Work to be completed: The data below holds the lines to copy: everything from the line containing "[Robinson R44 Raven II SP-KKK (52/84)]" to the line containing "[Robinson R44 Raven II SP-KKK (10/84)]", both ends included, set down exactly.

Start of Block

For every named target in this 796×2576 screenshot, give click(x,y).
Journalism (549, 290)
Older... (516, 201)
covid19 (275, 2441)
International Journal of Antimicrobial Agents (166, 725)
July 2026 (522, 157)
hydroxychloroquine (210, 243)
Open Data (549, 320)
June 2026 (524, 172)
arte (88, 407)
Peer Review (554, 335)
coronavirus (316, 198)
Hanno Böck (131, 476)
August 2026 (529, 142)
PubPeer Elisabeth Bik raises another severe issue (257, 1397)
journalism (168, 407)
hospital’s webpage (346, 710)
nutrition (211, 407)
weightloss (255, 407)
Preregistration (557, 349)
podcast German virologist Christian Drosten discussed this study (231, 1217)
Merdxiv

End of Block
Start of Block

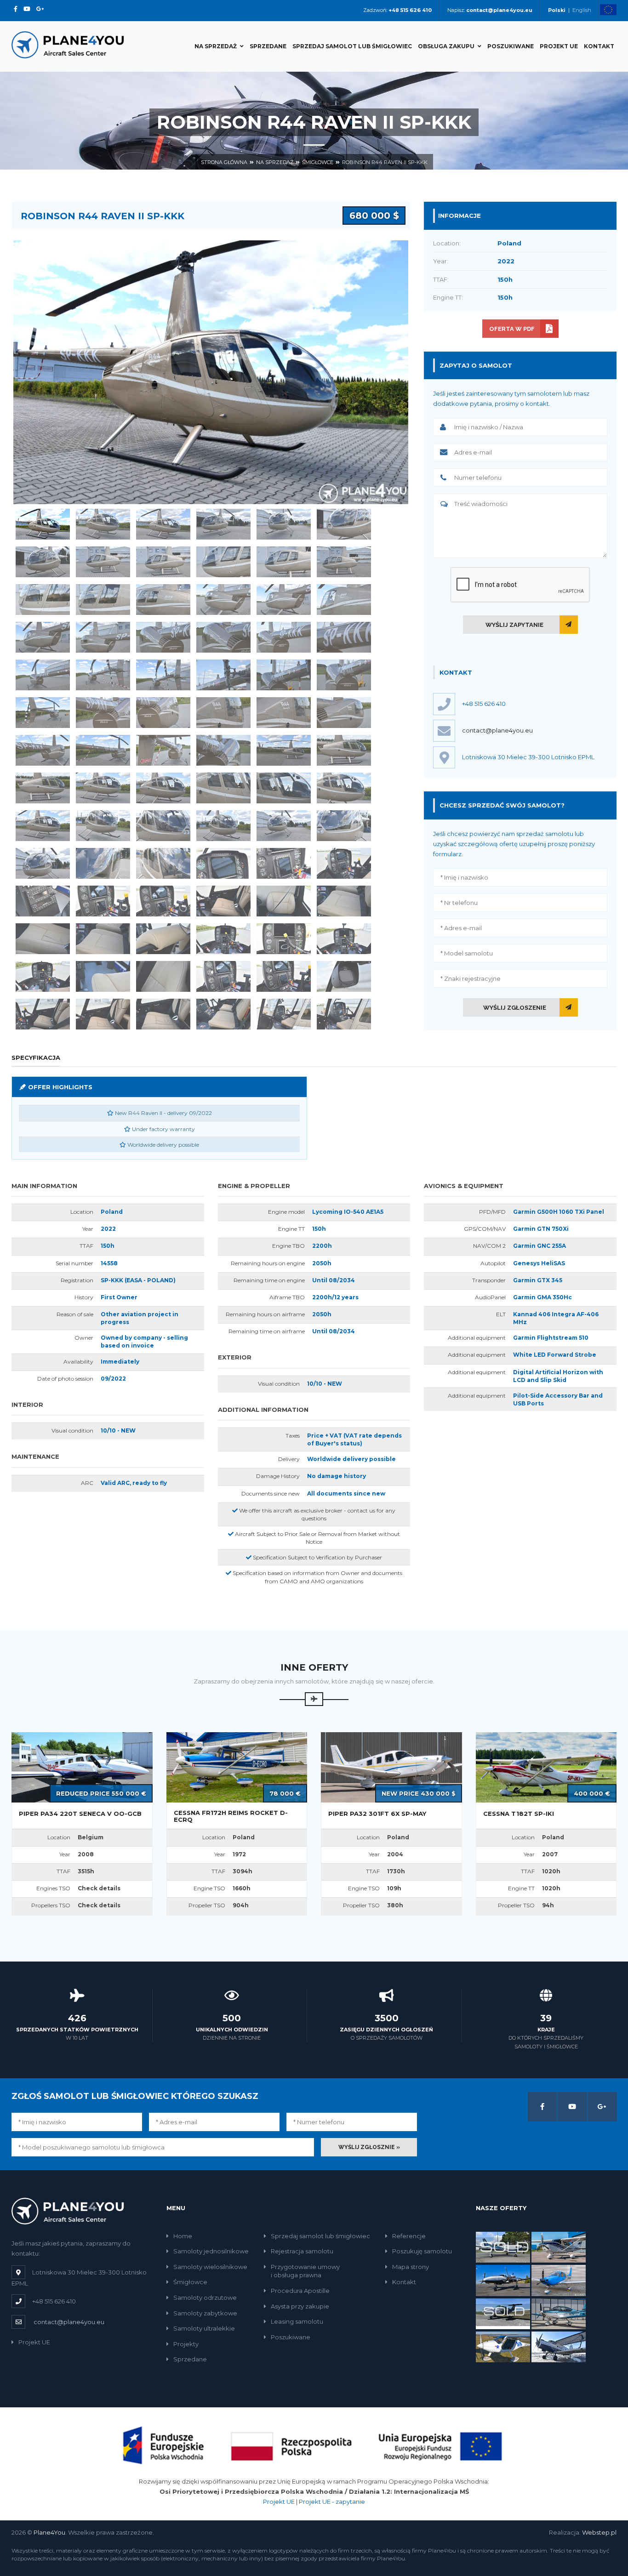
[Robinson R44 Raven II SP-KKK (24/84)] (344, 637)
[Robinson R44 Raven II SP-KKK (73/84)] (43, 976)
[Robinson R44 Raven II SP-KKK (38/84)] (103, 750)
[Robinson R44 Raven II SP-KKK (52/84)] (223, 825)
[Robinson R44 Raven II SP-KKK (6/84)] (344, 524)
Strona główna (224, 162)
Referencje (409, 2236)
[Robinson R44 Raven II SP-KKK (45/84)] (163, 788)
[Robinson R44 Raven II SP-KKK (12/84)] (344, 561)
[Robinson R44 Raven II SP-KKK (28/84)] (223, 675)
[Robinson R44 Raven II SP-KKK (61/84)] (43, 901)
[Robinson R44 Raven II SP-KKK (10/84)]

End of Block

Task result:
[Robinson R44 Raven II SP-KKK (52/84)] (223, 825)
[Robinson R44 Raven II SP-KKK (6/84)] (344, 524)
Strona główna (224, 162)
Referencje (409, 2236)
[Robinson R44 Raven II SP-KKK (45/84)] (163, 788)
[Robinson R44 Raven II SP-KKK (12/84)] (344, 561)
[Robinson R44 Raven II SP-KKK (28/84)] (223, 675)
[Robinson R44 Raven II SP-KKK (61/84)] (43, 901)
[Robinson R44 Raven II SP-KKK (10/84)]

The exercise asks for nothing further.